It's not just about one incidence of some mistakenly pedantic comments, as has been made clear by many, many people. It's a pattern of behaviour over years combined with no interest in listening to other people or accepting that he might be in the wrong. His behaviour towards women in particular has resulted in a lot of people sharing stories of his behaviour which, on their own, should be enough for someone to be considered a problem. This latest incident is just what it took to finally tip things over the edge.

This article then goes on to talk about people like Stallman being needed, or essential for something like free software. It doesn't matter, even if it was true, which there is no way of proving, it's pure assertion. Phrases like "required someone who couldn’t take a hint" might sound all perseverance and dedication to this writer, but perhaps going and asking women what comes to mind when they hear about people like this might be an eye opener.

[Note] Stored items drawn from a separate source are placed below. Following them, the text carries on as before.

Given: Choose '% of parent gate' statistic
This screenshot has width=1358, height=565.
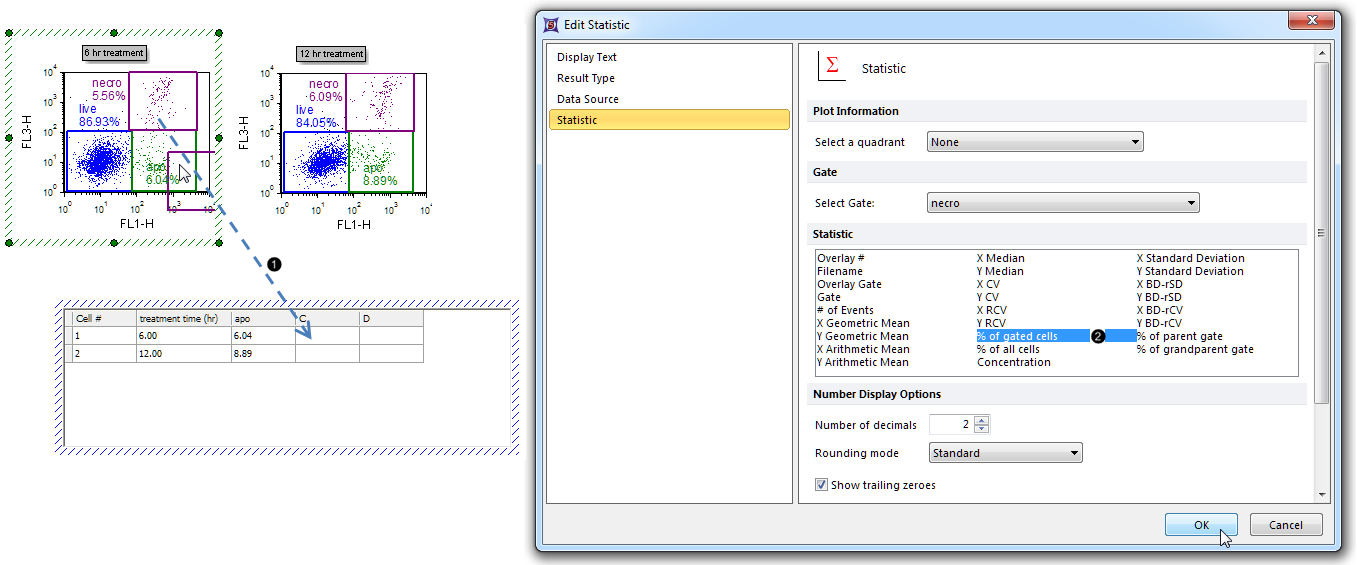Looking at the screenshot, I should click(x=1179, y=336).
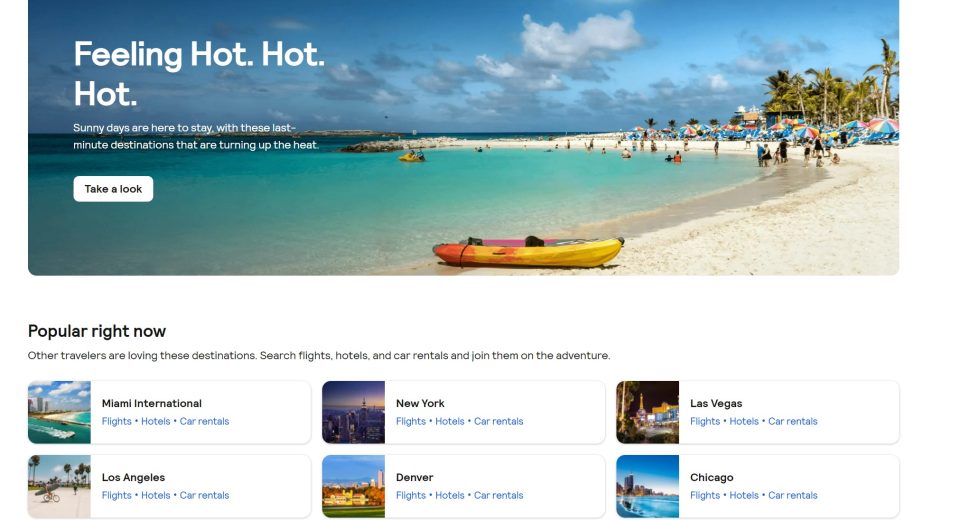The height and width of the screenshot is (520, 960).
Task: Open Hotels link under Miami International
Action: click(156, 421)
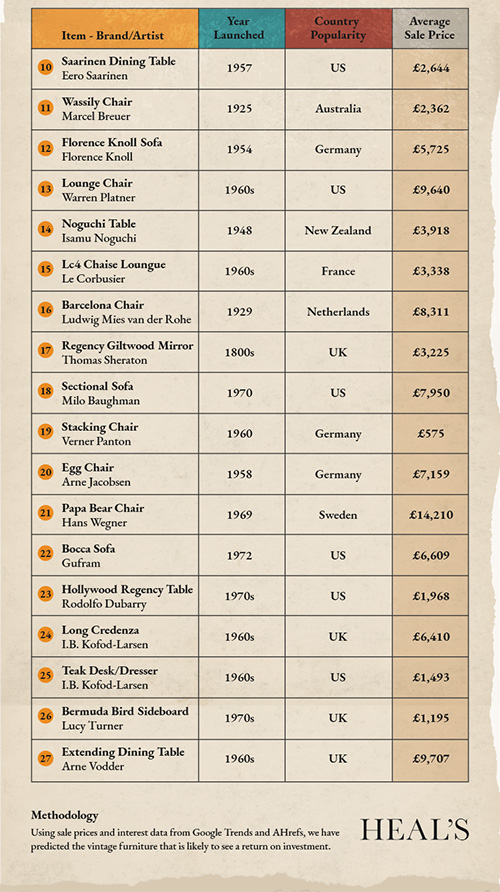
Task: Click the number 27 badge beside Extending Dining Table
Action: pyautogui.click(x=46, y=758)
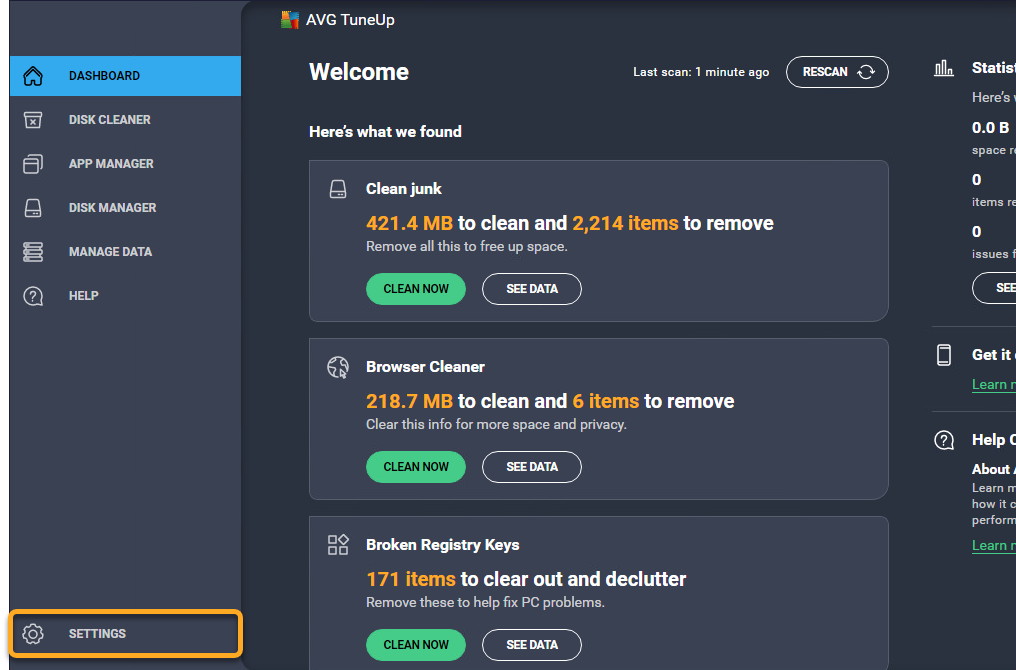Click the Disk Cleaner trash icon

[33, 120]
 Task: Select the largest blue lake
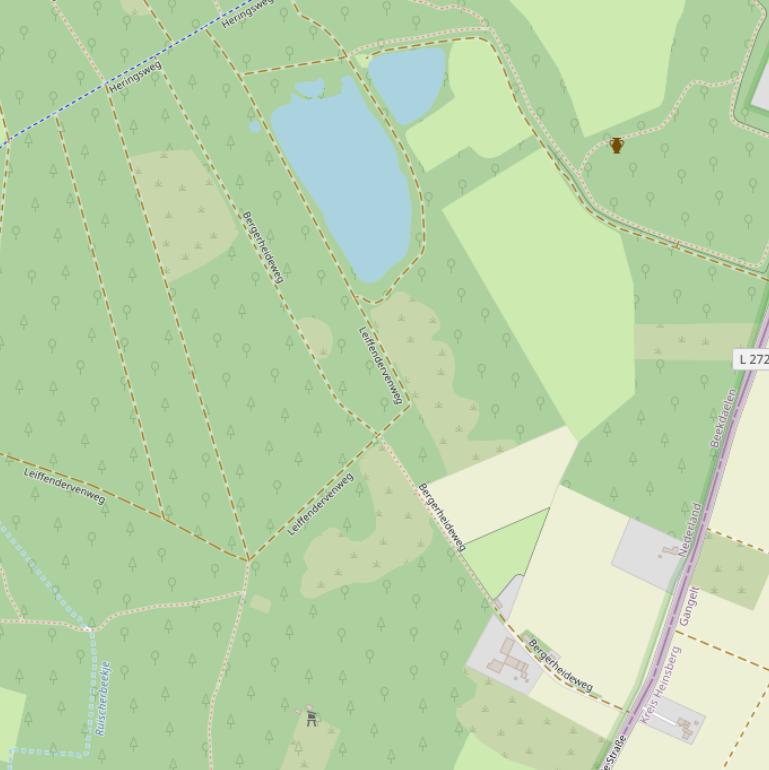344,179
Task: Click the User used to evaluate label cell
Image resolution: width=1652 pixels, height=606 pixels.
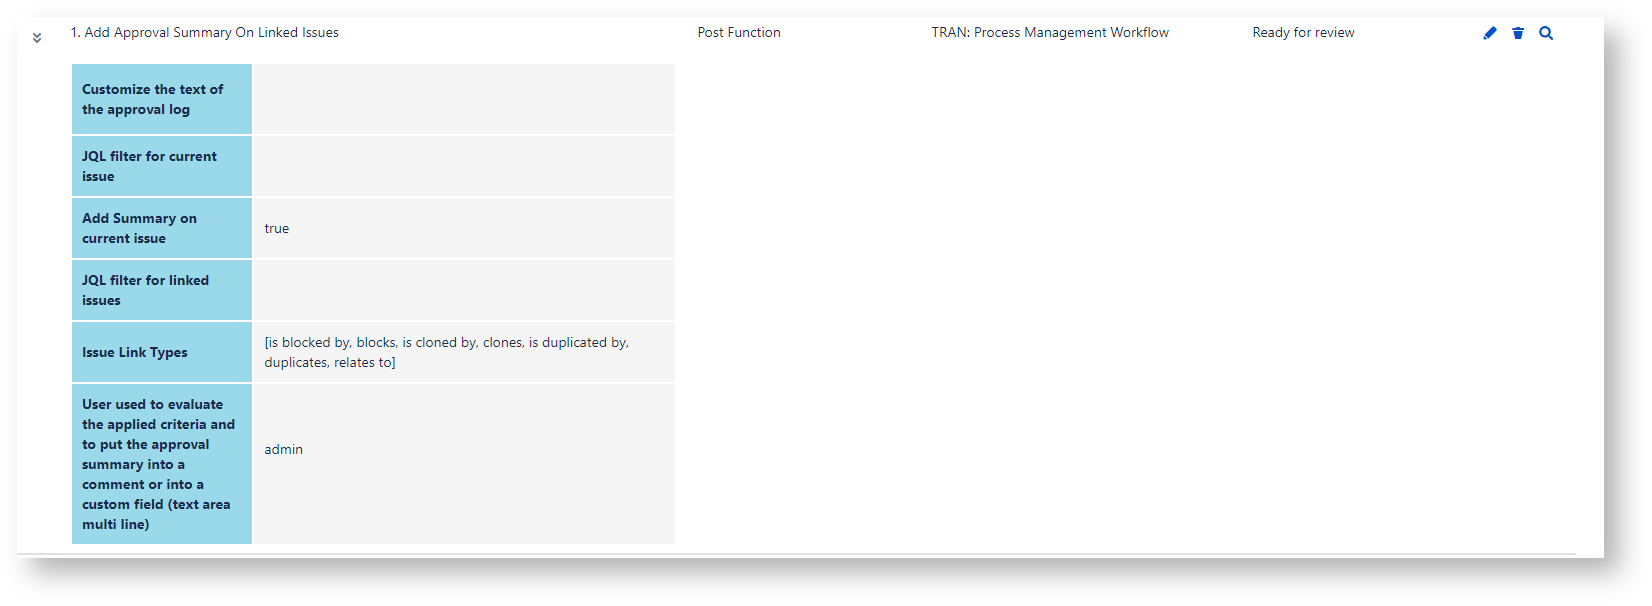Action: coord(158,464)
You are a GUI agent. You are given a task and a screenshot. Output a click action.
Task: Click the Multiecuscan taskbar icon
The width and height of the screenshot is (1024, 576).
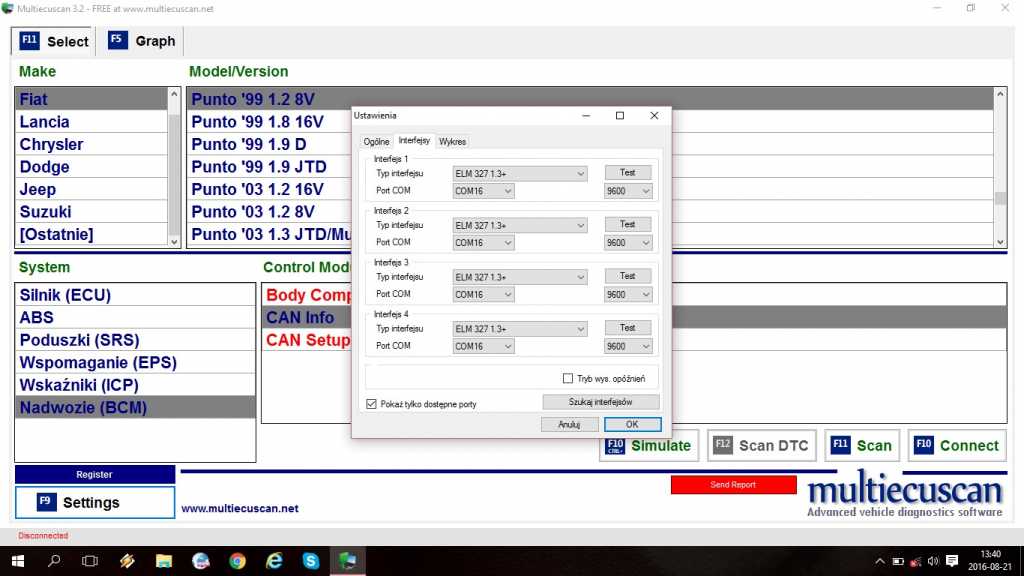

Without him students wouldn't have as many free tools? Maybe, but maybe they would have other tools, better tools, built by the people his behaviour, and the behaviour of people like him, have driven from the industry before they got a chance to have the impact that people like him seem to assume is a right.



> It's a pattern of behaviour over years combined

This is a tough rhetorical device. I’ve read quite a bit about this recently. I am not a huge RMS reader and while I’ve known of him for 25 years or so, I haven’t nearly read everything he said and everything written by people who met him.

So maybe he does have a pattern of behavior that’s negative enough to be fired. But maybe he doesn’t have a pattern but some people incorrectly perceive a pattern. It’s tough without proper data to differentiate.

What I have read is a half dozen accounts of not really clearly defined “charges” like “he asked me out once” and “someone told me that women at MIT keep plants to wars him off” and “he made jokes about virgins.”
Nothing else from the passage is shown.